As soon as Mero heard her words, he was taken aback by what she had said… what did she mean… she had… feelings for him? The first question that came to his mind was what kind of feelings, but in his mind he already knew the answer to that.
"I have feelings for you Mero, and I hate myself for that" said Wura as she looked at him and cried.
"I feel like the worst person in the world, why did I have to develop feelings for someone else, and why did it have to be you?" she asked as Mero kept silent, not knowing what to say, so he just listened.
"Ever since that night at the festival, I made the worst mistake of my life by kissing you, everything just spiraled out of control" said Wura.
"I know that we agreed that nothing happened, but in my mind I never forgot, the moment kept on replaying in my mind over and over again and I hated myself for that, I hated that I remembered it so vividly, I hated that I got drunk to the extent of kissing another man" said Wura.
"I feel like a betrayer, I betrayed Liam because ever since that moment, I started to see you differently, and I think that… we are too close, we spend too much time together, we talk about personal things together and it just was not good for me because… I have feelings for you… I think that I like you Mero" said Wura as she looked at Mero who was still silent.

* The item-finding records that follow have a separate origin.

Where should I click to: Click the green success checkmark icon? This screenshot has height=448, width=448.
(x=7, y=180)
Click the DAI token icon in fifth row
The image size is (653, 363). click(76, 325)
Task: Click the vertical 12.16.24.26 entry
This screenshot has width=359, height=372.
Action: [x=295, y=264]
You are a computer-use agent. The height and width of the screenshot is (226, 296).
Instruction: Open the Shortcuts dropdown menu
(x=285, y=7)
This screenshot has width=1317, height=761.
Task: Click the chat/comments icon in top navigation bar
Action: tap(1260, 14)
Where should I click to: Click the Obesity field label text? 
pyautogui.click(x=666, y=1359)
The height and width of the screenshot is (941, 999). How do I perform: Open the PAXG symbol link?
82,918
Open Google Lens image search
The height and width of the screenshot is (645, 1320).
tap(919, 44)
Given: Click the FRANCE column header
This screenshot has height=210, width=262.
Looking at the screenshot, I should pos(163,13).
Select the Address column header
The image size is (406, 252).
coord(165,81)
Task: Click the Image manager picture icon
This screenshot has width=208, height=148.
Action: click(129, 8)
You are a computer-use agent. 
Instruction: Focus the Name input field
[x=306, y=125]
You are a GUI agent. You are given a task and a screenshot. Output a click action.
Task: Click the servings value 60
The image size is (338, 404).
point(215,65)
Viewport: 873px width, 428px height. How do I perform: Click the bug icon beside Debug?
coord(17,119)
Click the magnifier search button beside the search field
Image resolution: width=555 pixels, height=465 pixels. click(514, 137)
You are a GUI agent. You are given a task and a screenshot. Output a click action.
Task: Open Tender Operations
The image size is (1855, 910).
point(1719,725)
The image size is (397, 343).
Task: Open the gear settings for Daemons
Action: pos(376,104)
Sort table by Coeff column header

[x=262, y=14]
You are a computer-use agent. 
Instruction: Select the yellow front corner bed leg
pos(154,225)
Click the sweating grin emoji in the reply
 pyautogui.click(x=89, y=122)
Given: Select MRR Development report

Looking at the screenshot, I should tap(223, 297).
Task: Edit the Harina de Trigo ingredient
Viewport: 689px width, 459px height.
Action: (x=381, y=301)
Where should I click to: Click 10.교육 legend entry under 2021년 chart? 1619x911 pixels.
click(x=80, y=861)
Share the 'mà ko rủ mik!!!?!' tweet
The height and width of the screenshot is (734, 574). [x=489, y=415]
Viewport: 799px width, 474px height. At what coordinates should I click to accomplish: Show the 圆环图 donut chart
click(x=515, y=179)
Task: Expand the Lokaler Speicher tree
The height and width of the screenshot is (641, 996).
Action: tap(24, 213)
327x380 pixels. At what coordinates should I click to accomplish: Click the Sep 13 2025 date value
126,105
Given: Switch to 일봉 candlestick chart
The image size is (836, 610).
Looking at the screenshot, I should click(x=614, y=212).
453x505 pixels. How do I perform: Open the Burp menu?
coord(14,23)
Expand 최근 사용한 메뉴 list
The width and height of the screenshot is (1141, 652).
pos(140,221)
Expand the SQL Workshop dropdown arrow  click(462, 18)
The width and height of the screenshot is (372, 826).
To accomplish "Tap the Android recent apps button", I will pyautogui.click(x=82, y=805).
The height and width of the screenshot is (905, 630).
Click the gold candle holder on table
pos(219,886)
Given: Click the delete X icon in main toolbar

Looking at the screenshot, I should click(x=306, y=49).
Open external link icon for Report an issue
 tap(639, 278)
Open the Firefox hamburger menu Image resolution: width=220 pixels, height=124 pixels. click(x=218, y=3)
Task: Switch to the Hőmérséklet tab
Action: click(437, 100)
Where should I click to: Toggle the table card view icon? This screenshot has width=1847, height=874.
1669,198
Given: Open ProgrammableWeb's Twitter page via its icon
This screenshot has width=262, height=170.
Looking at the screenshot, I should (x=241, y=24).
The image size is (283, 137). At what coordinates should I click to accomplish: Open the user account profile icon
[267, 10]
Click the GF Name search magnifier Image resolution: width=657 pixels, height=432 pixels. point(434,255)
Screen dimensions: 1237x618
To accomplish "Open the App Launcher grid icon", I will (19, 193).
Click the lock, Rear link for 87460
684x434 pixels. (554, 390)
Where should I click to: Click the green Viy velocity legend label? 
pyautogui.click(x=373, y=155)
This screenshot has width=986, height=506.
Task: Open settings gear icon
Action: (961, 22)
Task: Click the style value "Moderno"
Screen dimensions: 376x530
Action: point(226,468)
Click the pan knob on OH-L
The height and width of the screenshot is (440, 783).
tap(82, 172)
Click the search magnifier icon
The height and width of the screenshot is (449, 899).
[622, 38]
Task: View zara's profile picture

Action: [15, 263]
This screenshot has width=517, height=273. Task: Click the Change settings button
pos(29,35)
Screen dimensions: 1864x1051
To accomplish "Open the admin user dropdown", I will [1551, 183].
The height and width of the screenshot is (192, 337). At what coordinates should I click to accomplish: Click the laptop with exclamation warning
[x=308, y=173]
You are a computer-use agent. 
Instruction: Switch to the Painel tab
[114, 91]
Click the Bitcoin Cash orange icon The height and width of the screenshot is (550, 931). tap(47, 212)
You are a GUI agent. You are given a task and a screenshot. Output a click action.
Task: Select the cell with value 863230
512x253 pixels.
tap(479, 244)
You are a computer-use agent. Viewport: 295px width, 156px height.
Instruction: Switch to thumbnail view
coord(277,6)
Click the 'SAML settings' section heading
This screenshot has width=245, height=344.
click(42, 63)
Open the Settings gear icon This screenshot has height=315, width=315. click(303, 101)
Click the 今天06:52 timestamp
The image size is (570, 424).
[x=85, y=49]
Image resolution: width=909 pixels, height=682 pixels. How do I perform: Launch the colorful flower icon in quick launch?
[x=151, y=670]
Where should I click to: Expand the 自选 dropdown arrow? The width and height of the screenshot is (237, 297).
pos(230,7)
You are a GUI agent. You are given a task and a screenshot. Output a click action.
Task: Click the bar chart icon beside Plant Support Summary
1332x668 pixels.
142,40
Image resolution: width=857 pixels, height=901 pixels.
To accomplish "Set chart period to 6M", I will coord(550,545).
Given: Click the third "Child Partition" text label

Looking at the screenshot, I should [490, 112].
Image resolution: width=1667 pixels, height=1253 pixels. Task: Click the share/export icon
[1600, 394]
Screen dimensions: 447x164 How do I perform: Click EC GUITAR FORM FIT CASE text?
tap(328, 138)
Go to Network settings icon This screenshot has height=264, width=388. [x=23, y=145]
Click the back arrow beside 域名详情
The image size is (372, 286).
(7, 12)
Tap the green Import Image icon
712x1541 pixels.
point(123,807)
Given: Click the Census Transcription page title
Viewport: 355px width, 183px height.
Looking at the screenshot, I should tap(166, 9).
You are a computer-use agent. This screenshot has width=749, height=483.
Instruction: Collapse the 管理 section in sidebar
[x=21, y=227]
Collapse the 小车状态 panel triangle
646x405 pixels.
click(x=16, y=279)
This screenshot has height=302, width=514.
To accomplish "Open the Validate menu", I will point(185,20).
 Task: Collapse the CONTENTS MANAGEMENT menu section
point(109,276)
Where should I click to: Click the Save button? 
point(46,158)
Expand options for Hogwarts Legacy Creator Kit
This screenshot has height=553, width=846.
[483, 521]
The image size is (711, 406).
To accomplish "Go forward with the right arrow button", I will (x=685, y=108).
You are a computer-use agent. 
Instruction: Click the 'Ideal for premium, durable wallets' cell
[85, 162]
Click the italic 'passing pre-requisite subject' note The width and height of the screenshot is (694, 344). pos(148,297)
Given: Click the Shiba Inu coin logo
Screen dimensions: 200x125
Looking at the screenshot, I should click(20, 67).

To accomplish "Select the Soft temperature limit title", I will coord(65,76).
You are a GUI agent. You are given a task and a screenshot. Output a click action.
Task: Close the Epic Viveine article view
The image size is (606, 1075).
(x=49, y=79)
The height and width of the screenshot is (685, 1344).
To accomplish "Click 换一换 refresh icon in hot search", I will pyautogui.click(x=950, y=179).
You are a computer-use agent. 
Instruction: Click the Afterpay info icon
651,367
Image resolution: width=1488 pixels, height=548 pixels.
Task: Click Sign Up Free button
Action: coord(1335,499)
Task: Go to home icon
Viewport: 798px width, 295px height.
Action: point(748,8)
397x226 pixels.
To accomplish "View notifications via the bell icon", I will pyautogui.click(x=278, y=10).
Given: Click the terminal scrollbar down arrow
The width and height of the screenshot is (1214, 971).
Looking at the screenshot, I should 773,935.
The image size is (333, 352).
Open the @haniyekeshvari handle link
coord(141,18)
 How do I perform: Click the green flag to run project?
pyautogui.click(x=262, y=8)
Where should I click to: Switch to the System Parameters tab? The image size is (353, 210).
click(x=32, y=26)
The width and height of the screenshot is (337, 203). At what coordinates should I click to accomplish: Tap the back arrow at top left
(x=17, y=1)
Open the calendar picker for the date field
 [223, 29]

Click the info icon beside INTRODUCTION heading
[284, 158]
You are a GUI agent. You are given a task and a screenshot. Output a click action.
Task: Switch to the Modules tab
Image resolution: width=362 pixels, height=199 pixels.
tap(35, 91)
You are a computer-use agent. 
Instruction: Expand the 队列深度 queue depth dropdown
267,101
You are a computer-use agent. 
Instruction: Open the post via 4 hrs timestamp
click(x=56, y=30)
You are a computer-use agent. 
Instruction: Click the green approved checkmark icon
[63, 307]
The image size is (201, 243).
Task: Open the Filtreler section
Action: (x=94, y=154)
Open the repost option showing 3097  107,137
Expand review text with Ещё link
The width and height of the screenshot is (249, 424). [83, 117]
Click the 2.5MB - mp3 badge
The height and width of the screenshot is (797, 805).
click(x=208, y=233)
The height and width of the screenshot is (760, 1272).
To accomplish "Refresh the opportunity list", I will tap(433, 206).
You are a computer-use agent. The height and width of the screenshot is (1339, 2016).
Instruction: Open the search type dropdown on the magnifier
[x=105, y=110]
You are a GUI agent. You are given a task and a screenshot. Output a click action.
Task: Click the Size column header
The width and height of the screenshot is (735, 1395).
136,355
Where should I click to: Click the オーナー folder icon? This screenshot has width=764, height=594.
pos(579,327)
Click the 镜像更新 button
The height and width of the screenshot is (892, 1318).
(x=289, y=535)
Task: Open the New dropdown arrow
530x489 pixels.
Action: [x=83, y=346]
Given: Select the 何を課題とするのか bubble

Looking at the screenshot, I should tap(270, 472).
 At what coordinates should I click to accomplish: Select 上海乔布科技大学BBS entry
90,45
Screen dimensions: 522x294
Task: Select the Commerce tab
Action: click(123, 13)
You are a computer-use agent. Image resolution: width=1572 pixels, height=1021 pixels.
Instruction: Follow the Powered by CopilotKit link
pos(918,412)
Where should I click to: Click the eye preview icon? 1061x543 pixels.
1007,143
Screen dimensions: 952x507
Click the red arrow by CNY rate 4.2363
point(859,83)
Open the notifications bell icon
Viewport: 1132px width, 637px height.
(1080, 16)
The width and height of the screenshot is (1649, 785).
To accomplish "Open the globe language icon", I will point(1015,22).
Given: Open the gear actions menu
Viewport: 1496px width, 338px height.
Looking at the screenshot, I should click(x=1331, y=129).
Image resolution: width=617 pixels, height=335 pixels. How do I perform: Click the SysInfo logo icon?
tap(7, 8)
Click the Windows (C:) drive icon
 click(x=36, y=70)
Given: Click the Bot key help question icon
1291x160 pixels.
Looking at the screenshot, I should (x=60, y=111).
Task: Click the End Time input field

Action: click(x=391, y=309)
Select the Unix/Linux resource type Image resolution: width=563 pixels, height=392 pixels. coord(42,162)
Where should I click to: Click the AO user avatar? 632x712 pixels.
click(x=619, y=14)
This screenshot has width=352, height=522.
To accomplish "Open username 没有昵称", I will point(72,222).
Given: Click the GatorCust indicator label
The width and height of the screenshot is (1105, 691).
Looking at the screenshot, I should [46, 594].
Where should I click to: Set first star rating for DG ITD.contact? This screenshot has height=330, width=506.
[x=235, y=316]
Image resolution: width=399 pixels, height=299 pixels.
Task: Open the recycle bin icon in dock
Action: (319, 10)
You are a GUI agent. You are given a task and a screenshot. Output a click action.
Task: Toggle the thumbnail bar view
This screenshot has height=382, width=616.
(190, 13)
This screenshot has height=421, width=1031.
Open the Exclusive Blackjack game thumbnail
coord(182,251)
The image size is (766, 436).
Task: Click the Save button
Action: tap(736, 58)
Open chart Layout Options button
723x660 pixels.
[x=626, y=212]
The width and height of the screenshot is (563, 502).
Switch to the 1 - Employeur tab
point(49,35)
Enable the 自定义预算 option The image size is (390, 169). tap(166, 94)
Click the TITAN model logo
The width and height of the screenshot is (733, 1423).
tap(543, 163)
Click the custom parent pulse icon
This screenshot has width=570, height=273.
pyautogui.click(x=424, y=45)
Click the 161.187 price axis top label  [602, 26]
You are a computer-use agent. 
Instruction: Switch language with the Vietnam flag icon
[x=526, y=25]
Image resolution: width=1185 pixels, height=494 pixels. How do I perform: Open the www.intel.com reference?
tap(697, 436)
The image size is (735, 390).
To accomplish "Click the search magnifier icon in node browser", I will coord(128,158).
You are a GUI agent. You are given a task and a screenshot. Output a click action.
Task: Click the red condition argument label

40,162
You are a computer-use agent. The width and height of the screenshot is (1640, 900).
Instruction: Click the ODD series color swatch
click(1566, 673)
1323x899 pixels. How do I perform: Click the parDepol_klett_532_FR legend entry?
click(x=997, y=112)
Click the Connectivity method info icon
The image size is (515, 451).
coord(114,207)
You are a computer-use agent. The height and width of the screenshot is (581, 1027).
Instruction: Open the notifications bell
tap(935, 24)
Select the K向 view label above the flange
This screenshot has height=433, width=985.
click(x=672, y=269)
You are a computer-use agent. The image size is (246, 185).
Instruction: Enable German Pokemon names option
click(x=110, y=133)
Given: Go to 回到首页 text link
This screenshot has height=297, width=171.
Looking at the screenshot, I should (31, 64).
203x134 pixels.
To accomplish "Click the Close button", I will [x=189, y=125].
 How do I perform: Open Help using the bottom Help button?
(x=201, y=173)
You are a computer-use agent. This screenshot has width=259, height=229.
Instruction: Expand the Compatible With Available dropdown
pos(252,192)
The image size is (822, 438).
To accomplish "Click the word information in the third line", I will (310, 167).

"So you have nothing to apologize for, I should be the one apologizing for ruining our relationship that was just fine, I ruined everything and I made it even worse now by telling you" said Wura as she cried.
"Mero, I beg you, please let us be distant to one another, I do not want these horrible feelings of mine to grow, I want things to remain the same, I do not want to feel any more unfaithful, because I already am" said Wura as she cried.
"Please, just stay away from me Mero, stay away, I am sorry for letting things get to this stage, forgive me, and stay away from me" said Wura as she stood up and hurriedly left the tent as she dried her tears and sniffed, hoping that Mero would not try to follow her, after all, she had just said something unthinkable, and judging from the way Mero reacted, he obviously did not feel the same at all.
And to Wura's luck, Mero did not follow after her, he just remained there, thinking about her words and what she had told him… she had feelings for him? He would have never been able to guess something like that.
This was a serious problem indeed. Mero sighed, this was not something that would be resolved by Wura running away or distancing herself from him, this was no way to handle a delicate issue like this.
Mero stood up, he wanted to follow after her, but he stopped himself, it was really late right now, and he knew that Wura needed some time alone to herself to calm down, he would try to talk to her tomorrow… yes that was the best decision, to talk to her tomorrow morning.